Anatomy of Belief – In Fitness (Part 3)

To continue this 4 part series on the anatomy of belief in fitness, I’d like to talk about the second moving part of a belief. But before I do, a quick recap.

In Part 1 I broke down the 3 moving parts of a belief and touched on;

Part A) References: These are the pillars that hold up a belief

Pat B) Filters: These are what determines what we perceive based on the references accumulated and the emotions that arise from those references.

Part C) Incentive and punishment: What lies at the core of every belief is the question,

“Will this situation, person or thing hurt or benefit me?”

Then in Part 2, I went into references and pointed out how each one of them are birthed by either a memory, an experience or a learning. I also expanded on the implications of identifying yourself as those references.

Now, for part 3.


A filter is a lens that dictates and determines exactly what information, interpretation and conclusion we are open to receiving.

Once there’s a build up of references to draw from about what you believe, that tends to be the guidebook by which you use to determine how to process what you see, hear and feel.
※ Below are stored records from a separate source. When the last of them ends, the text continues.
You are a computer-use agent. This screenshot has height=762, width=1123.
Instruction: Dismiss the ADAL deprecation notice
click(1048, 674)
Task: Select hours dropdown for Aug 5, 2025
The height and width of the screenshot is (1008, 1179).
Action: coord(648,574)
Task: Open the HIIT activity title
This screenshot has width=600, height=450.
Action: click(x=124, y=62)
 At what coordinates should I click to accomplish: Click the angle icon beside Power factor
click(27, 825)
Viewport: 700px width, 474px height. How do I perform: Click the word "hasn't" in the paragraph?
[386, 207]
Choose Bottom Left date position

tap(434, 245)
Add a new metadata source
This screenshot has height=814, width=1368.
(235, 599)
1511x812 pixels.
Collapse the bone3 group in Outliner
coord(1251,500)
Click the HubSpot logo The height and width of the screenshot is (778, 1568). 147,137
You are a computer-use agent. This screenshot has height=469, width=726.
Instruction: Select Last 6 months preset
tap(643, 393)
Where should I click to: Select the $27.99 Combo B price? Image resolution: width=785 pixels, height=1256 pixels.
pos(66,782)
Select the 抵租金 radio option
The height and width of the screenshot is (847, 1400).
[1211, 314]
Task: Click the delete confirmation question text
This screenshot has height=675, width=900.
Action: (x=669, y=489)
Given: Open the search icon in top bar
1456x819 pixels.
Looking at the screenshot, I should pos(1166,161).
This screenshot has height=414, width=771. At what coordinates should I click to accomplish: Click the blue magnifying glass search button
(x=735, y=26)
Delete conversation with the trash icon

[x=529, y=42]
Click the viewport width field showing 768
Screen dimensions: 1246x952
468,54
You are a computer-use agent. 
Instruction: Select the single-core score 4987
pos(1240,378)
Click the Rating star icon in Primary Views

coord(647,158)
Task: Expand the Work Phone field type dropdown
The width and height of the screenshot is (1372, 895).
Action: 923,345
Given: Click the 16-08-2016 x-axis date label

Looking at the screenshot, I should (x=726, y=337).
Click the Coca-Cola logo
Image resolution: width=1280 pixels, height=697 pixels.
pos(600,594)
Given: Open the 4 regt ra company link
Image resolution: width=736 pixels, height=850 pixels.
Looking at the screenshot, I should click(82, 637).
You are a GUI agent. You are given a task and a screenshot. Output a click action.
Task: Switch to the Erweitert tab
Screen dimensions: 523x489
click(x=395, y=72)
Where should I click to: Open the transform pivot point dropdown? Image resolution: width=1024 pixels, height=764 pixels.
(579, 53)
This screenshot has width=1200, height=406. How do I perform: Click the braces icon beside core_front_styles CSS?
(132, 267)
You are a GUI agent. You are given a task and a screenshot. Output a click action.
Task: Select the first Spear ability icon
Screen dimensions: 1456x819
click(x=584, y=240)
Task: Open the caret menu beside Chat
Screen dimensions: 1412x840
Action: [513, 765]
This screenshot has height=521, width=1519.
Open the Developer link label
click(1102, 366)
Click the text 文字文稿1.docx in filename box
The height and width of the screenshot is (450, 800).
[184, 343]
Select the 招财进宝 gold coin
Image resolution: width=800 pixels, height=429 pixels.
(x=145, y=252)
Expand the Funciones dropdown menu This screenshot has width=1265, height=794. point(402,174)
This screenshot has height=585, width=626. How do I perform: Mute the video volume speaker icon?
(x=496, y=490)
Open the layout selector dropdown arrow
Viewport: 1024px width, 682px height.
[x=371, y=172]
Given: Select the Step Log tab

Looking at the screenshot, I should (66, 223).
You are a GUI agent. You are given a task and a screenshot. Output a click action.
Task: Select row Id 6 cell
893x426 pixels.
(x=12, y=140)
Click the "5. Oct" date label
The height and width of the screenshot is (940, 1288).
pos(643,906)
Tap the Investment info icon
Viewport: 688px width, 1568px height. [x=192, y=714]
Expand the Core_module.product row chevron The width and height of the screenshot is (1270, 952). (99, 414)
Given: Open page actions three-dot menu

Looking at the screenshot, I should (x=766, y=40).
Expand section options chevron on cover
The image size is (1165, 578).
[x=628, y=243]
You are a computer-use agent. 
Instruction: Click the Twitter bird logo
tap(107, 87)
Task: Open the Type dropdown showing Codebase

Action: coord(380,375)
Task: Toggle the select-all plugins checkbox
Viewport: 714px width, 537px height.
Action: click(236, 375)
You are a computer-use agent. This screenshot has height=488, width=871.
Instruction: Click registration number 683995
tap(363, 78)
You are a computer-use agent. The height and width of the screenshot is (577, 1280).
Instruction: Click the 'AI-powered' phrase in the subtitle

You may have heard of the impact in the mindset of many runners after Roger Bannister broke the 4 minute mile. No one had ever ran a mile in under 4 minutes before, therefore due to the lack of reference to support the possibility, the potential to run a mile under 4 minutes was filtered out of people’s minds.

Bannister created that reference of possibility for all runners after. 46 days later, Bannister’s time of 3 minutes and 59.4 seconds was beaten by John Landy at 3 minutes and 57.9 seconds. Landy was just the first of a flood of runners since to have beaten the 4 minute mile.

What’s interesting is the emotional charge that comes from the references you form towards our beliefs. In fact, it’s the emotions that you have about something that determine your filters. Once you feel strongly about something, you are more likely to perceive it and conversely, if you feel strongly against something, you are more likely to block it out.

Furthermore, you may even use past reference of what you know or have experienced to justify how you feel about something.

In fact, there are a lot of techniques to address your emotional charges that keep you stuck in any area of life and its amazing how just releasing some negative emotions can dramatically change how you perceive things.

In your fitness, performance or physical activity, what might be some things that YOU feel strongly for or against?

How is that feeling effecting your view of what’s possible for you?

Is it keeping you from performing at a higher level or putting in the commitment or intensity that could bring about greater results in your fitness or weight loss goals?

Or do you have something working for you in how strongly you feel for it that’s giving you an edge over yourself?

Next time, I’ll be going into Part 4. Incentive and punishment: the core of all belief.

‘Til then, remember, what you think is possible and what you think isn’t has more to do with what you feel based on the references that have accumulated in your experiences, memories or learning.